IBR   13079
INSTITUTO DE BIOLOGIA MOLECULAR Y CELULAR DE ROSARIO
Unidad Ejecutora - UE
congresos y reuniones científicas
Título:
Viral factors contributing to cell polarity disruption during HPV-associated carcinogenesis
Autor/es:
FACCIUTO FLORENCIA, BUGNON VALDANO MARINA, CAVATORTA ANA LAURA AND GARDIOL DANIELA
Lugar:
Mendoza
Reunión:
Taller; Curso 2nd Cell Biology Summer Course- Mendoza 2010; 2010
Institución organizadora:
Institut Curie- IHEM PROBIOL (FCM-UNCuyo-CONICET) Mendoza Argentina
Resumen:
Human papillomaviruses (HPVs) are the causative agents of a
number of human cancers, being cervical cancer the most important one. A unique
characteristic of the HPV-types associated with tumour
development is the presence of a PDZ recognition motif in the carboxy
terminus of the viral E6 oncoprotein. PSD-95/Dlg/ZO-1
(PDZ) domains are specialized peptide recognition motifs present in proteins
involved in the formation of intercellular junctions and in the control of cell
polarity. Cell polarity is a complex process that also implies the correct
distribution of membrane Phosphoinositide (PIP) lipids. Moreover, it has been
demonstrated that a subset of PDZ proteins interacts with this kind of lipids
and this interaction is relevant for the PIP correct distribution. The binding
site between PIP and PDZ proteins partially overlaps the binding site of PDZ-
binding peptides. It is possible to speculate that E6 could disrupt the
interaction between PIPs and PDZ polarity proteins, interfering with the
correct localization of PIPs and tight junction complexes, with the consequent
disruption of baso-apical polarity. The aim of our study is to analyze these E6
activities and their probable implication in the progression to malignancy in
HPV-associated lesions. At a first step, we cloned E6 proteins derived from
different HPV types and confirmed their expression by immunofluorescence in
both, transient and stable transfection
experiments, and using epithelial cells. We want to address how E6 oncoproteins
disrupt the tight junction complexes that are crucial for the maintenance of
polarity, analyzing the distribution of tight junction proteins in E6-positive
cells. We optimized an IFI assay for the analysis of Par-3 protein, a key
element of this kind of junctions, showing that in epithelial cells it is
localized at the cell-cell interactions, and high risk HPV E6 proteins appears
to alter this Par-3 cell localization.
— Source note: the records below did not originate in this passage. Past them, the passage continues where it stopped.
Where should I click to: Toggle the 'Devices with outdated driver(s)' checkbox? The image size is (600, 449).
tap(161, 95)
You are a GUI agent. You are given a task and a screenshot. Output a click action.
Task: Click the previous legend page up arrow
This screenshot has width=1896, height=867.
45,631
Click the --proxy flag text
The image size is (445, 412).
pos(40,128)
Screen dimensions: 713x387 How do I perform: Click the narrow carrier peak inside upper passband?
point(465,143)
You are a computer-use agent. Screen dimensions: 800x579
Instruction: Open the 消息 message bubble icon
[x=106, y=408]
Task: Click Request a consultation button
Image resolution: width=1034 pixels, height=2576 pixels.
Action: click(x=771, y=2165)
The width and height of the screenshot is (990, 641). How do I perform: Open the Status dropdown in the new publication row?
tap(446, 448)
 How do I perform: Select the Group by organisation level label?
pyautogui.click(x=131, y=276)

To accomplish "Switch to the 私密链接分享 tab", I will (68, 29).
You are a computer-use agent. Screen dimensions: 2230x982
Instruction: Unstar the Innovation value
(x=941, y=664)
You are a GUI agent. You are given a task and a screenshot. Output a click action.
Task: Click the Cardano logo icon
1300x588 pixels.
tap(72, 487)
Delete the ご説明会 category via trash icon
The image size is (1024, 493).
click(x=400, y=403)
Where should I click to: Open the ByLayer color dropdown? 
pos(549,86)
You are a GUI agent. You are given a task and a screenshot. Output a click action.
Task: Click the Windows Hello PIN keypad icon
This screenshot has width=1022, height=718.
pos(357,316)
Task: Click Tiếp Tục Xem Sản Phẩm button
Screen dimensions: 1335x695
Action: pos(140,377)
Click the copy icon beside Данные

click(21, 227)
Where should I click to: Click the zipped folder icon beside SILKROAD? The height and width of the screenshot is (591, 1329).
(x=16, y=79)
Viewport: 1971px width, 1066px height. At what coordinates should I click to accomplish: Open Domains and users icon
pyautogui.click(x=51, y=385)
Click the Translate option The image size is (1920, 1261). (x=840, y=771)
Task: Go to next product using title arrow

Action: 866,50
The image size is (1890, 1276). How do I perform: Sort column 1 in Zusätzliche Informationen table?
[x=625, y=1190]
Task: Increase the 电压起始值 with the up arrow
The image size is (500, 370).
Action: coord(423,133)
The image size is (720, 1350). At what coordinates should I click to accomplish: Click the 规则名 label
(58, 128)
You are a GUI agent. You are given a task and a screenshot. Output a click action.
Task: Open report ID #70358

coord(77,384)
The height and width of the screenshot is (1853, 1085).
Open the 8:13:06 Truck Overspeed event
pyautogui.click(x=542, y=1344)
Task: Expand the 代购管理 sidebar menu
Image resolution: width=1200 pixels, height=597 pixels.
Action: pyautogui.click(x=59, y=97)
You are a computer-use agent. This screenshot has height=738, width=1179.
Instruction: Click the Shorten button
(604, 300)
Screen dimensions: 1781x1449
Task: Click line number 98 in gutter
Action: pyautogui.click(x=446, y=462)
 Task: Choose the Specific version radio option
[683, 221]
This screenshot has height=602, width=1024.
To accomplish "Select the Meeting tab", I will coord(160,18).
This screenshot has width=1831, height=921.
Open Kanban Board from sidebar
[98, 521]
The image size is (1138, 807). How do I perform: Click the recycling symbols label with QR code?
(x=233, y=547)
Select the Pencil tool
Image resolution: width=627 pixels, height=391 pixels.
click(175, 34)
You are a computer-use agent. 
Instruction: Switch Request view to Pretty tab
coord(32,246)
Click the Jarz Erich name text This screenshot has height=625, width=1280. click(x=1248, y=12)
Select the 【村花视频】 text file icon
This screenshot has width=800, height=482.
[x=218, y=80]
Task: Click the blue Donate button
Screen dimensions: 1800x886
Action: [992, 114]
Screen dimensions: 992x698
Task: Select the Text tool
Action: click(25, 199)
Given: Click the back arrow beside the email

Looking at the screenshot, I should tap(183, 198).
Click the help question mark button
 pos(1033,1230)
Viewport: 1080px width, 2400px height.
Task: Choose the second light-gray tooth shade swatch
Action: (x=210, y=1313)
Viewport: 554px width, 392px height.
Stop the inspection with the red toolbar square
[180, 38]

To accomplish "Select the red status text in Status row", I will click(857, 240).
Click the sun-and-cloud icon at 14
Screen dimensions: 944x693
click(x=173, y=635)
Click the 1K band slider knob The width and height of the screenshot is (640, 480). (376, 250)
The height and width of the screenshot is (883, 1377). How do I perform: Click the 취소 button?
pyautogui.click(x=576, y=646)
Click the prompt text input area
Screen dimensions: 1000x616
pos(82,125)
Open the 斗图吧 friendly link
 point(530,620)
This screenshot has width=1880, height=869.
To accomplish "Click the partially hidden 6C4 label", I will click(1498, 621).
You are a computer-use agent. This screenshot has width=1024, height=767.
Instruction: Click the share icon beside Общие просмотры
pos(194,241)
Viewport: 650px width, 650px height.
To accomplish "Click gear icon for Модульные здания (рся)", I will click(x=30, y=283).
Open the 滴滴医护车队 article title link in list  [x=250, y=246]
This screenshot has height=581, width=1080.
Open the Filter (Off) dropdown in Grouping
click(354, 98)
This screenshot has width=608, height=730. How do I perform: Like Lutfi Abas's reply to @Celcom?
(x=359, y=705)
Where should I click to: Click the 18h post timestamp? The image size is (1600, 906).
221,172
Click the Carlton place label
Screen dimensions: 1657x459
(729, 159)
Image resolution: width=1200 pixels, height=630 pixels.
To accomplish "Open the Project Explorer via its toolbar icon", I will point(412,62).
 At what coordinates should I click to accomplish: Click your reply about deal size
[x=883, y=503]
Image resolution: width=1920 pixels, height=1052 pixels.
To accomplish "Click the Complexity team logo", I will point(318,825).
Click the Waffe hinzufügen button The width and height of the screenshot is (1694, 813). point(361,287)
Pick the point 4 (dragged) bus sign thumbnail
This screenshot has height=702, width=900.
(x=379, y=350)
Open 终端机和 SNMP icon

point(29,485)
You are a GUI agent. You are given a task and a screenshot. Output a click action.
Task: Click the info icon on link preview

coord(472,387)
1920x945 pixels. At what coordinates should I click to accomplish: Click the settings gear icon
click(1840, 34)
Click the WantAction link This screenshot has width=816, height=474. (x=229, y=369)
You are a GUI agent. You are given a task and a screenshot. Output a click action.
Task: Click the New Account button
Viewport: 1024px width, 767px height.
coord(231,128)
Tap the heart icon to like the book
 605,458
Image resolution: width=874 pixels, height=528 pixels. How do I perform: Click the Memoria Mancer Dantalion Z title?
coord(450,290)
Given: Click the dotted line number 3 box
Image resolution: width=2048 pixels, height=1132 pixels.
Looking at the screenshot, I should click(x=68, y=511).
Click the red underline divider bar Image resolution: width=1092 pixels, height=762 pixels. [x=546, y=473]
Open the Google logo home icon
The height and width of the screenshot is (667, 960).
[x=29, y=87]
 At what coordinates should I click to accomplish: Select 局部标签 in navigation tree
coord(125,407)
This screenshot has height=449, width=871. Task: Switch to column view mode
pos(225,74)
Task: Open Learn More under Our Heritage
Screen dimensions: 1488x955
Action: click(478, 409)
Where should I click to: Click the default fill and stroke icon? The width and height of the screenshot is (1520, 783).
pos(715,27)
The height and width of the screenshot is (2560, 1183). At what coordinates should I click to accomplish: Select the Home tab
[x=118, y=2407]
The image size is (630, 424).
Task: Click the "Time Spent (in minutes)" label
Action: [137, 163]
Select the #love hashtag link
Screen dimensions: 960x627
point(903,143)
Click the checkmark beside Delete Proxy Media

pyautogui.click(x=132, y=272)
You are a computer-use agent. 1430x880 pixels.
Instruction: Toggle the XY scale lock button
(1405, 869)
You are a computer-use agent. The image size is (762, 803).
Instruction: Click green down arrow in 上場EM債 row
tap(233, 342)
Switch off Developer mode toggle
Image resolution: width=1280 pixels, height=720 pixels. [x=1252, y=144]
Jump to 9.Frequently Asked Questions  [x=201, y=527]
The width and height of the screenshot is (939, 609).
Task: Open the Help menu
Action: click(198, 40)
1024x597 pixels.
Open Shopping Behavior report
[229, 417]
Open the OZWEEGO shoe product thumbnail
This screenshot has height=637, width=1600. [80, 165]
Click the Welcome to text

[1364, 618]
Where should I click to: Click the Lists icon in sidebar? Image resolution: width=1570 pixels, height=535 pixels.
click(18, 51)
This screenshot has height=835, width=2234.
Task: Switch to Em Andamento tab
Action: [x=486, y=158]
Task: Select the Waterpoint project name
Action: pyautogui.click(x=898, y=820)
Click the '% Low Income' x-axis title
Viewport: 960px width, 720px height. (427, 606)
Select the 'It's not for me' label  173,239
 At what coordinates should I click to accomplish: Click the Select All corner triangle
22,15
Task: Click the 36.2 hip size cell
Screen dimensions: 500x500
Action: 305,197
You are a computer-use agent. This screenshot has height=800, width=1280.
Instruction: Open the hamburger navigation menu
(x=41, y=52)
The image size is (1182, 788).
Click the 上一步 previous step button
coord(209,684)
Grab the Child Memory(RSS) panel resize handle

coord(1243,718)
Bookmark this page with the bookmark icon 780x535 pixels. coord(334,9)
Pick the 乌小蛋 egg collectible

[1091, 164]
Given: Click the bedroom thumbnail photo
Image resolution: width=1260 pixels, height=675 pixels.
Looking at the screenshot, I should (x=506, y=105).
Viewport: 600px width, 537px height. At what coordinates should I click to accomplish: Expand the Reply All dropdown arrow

The differences in PIP distribution in
the presence and absence of E6 proteins are being analyzed by the location of a
PIP biosensor, the PH domain of phospholipase-C
fused to green fluorescent protein in cell lines expressing the construct.
Preliminary results have shown that E6 expression mislocalizes the
PIP lipids, reducing their presence at the cell borders.